Auparavant ouverte à tous les enfants, l’instruction en famille (IEF) fait, depuis la rentrée 2022, l’objet d’une demande d’autorisation préalable suite à la loi « séparatisme » de 2021. A partir de la rentrée, il va être très compliqué pour les familles de faire l'école à la maison. Face à cette attaque d'un droit constitutionnel, 57 familles ont décidé de rentrer en résistance, dont certaines sont poursuivies en justice à ce motif.

L’interdiction de l’école à la maison

En 2021, la loi « séparatisme » était votée et entérinait définitivement la privation de l’instruction en famille. Ce texte avait profondément révolté les familles ayant choisi ce mode d’éducation qui évoquaient « une atteinte grave et particulièrement injuste à une liberté publique, qui générerait beaucoup de souffrances et une perte de chance pour notre pays ».

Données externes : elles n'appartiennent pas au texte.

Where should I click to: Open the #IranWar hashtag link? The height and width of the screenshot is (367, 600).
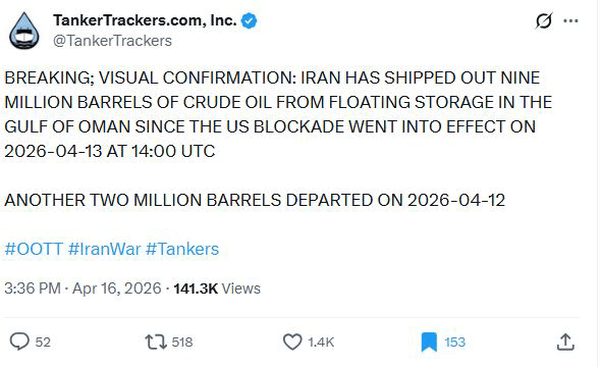click(x=104, y=249)
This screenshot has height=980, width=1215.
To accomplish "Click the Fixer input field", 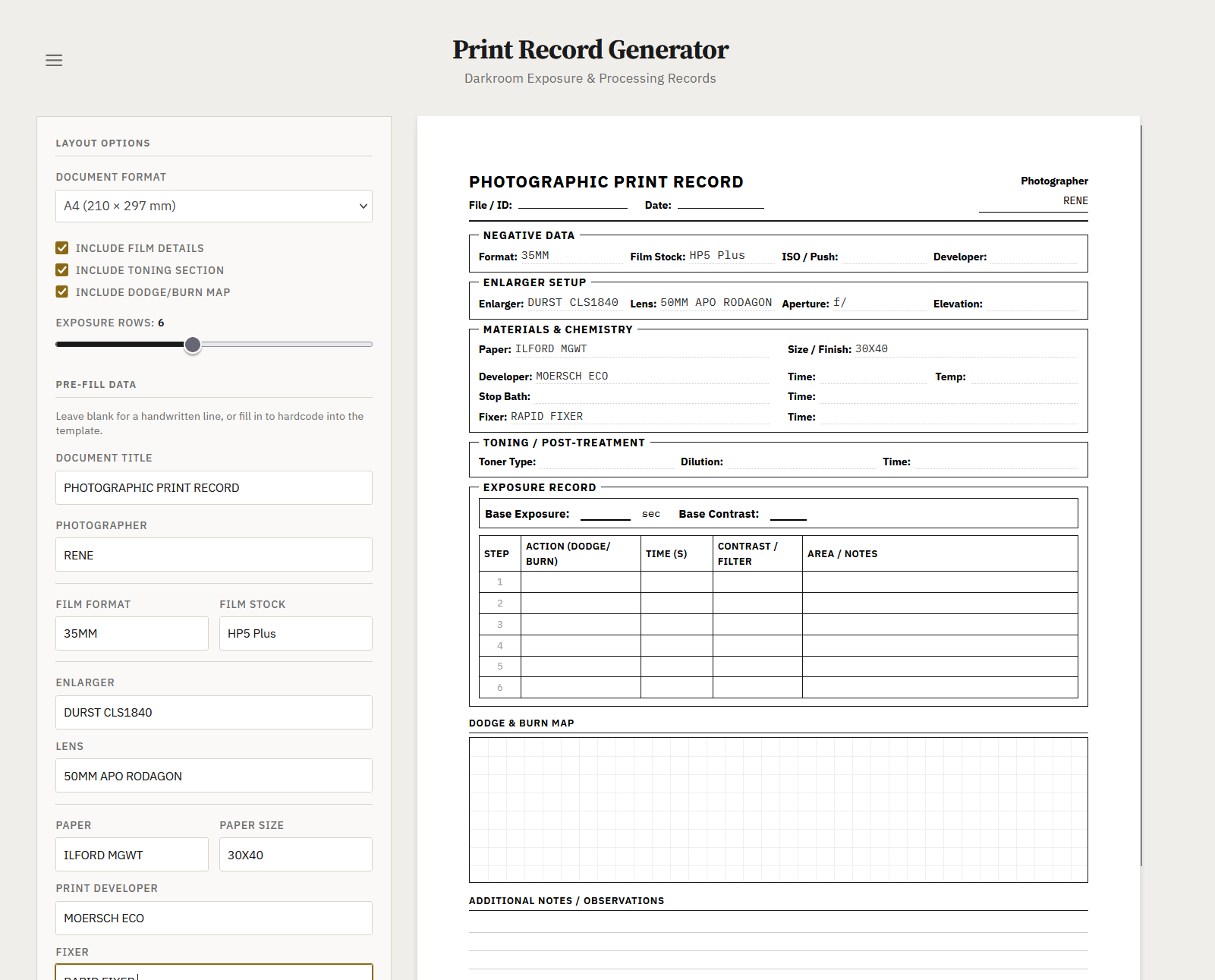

Après une mise en application à la rentrée de septembre 2022 qui incluait tout de même un régime dérogatoire assoupli pour les enfants pratiquant déjà l’IEF, leur permettant alors d’obtenir une autorisation de plein-droit, la réforme finale entrera en vigueur au mois de septembre 2024. 

Aujourd’hui, selon les chiffres de l’Institut des hautes études de l’éducation et de la formation, on estime qu’entre 50 000 et 60 000 enfants sont instruits en famille.

« C’est vraiment l’année de vérité, une nouvelle phase de l’application de la loi, là où nous allons voir quelles sont les intentions réelles du gouvernement », commente Marianne Cramer, l’une des porte-parole d’Enfance Libre, pour La Relève et la Peste.

L’association, née en 2022 dès les premières mesures entrées en vigueur, s’affiche comme un mouvement de désobéissance civile travaillant sans relâche à lutter contre la dérive liberticide que représente l’interdiction de l’IEF pour tous.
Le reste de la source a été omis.